__Prompt__: Turn the part of the listing below that opens with the line containing "Click the 8/11/2023 date cell" and closes with the line containing "pos(384,340)" into a numbered list, including both of those lines and leaving out any blank lines.
-- start of Given data --
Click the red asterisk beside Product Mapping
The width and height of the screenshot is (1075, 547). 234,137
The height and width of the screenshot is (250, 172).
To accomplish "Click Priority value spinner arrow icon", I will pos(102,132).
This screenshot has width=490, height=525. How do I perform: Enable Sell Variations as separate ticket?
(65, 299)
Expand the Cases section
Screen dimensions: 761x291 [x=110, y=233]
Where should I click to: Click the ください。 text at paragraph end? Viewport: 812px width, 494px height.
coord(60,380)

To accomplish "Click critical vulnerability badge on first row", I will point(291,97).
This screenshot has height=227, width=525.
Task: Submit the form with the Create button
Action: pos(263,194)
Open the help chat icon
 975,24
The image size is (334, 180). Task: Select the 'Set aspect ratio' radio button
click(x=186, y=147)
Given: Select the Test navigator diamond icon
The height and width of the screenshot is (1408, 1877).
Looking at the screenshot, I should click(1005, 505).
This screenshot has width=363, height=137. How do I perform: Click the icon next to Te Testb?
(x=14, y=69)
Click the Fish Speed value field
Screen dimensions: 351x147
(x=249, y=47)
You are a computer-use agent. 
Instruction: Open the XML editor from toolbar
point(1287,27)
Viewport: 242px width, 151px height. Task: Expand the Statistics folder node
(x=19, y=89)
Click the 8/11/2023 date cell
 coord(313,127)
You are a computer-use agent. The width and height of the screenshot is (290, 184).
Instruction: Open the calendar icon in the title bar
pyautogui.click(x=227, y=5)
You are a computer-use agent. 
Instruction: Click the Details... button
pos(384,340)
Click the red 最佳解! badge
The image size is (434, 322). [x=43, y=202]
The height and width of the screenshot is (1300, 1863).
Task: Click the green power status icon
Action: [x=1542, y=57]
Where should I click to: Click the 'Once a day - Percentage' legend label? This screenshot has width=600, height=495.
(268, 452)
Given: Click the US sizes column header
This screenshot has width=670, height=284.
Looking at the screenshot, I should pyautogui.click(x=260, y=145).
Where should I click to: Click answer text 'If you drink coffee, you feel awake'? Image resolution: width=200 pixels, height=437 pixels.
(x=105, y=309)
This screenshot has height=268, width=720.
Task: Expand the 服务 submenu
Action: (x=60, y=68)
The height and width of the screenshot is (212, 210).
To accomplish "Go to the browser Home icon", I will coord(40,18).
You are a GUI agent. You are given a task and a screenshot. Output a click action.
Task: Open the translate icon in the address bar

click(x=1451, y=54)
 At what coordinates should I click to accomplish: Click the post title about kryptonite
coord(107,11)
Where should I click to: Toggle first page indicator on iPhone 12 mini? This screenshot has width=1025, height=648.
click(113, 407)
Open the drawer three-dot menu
-- end of Given data --
__Answer for this exercise__:
1. Click the 8/11/2023 date cell
2.  coord(313,127)
3. You are a computer-use agent. The width and height of the screenshot is (290, 184).
4. Instruction: Open the calendar icon in the title bar
5. pyautogui.click(x=227, y=5)
6. You are a computer-use agent. 
7. Instruction: Click the Details... button
8. pos(384,340)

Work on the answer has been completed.